(Stored data entries)
------

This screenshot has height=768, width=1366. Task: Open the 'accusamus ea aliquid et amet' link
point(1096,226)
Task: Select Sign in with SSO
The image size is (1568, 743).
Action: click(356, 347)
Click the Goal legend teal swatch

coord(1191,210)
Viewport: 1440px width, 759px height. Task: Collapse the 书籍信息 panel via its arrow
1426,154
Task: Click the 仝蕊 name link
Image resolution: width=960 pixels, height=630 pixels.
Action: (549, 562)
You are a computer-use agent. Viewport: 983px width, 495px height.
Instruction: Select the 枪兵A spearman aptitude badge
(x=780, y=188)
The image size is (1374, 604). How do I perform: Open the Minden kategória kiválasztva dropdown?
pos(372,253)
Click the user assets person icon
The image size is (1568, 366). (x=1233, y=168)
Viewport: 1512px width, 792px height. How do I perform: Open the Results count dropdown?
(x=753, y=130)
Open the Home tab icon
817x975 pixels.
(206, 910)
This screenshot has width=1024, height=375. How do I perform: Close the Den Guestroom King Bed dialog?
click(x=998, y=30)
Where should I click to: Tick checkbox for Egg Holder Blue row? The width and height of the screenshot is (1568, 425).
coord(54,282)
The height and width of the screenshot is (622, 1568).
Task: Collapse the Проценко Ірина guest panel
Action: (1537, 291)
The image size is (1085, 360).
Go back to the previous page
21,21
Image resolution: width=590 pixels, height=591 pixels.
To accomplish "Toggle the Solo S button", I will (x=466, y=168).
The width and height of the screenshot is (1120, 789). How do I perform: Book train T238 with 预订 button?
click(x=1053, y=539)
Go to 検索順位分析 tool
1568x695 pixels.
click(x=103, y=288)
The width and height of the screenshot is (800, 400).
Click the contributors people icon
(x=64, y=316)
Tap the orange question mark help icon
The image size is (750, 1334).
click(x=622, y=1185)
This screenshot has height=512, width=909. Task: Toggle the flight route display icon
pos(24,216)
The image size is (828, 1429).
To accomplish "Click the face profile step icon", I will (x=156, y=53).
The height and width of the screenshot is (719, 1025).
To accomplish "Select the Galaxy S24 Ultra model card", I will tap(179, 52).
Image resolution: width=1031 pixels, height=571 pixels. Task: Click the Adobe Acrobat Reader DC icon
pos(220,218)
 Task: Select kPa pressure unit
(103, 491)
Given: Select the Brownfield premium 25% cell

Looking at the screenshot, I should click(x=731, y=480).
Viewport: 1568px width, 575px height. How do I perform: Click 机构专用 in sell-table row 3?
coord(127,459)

------

EXERCISE →
Repeat exactly the lines above, starting with the first line of the records and finishing with the line holding "The height and width of the screenshot is (719, 1025).". Add no other line.

RESPONSE TO THIS TASK →
This screenshot has height=768, width=1366. Task: Open the 'accusamus ea aliquid et amet' link
point(1096,226)
Task: Select Sign in with SSO
The image size is (1568, 743).
Action: click(356, 347)
Click the Goal legend teal swatch

coord(1191,210)
Viewport: 1440px width, 759px height. Task: Collapse the 书籍信息 panel via its arrow
1426,154
Task: Click the 仝蕊 name link
Image resolution: width=960 pixels, height=630 pixels.
Action: (549, 562)
You are a computer-use agent. Viewport: 983px width, 495px height.
Instruction: Select the 枪兵A spearman aptitude badge
(x=780, y=188)
The image size is (1374, 604). How do I perform: Open the Minden kategória kiválasztva dropdown?
pos(372,253)
Click the user assets person icon
The image size is (1568, 366). (x=1233, y=168)
Viewport: 1512px width, 792px height. How do I perform: Open the Results count dropdown?
(x=753, y=130)
Open the Home tab icon
817x975 pixels.
(206, 910)
This screenshot has width=1024, height=375. How do I perform: Close the Den Guestroom King Bed dialog?
click(x=998, y=30)
Where should I click to: Tick checkbox for Egg Holder Blue row? The width and height of the screenshot is (1568, 425).
coord(54,282)
The height and width of the screenshot is (622, 1568).
Task: Collapse the Проценко Ірина guest panel
Action: (1537, 291)
The image size is (1085, 360).
Go back to the previous page
21,21
Image resolution: width=590 pixels, height=591 pixels.
To accomplish "Toggle the Solo S button", I will (x=466, y=168).
The width and height of the screenshot is (1120, 789). How do I perform: Book train T238 with 预订 button?
click(x=1053, y=539)
Go to 検索順位分析 tool
1568x695 pixels.
click(x=103, y=288)
The width and height of the screenshot is (800, 400).
Click the contributors people icon
(x=64, y=316)
Tap the orange question mark help icon
The image size is (750, 1334).
click(x=622, y=1185)
This screenshot has height=512, width=909. Task: Toggle the flight route display icon
pos(24,216)
The image size is (828, 1429).
To accomplish "Click the face profile step icon", I will (x=156, y=53).
The height and width of the screenshot is (719, 1025).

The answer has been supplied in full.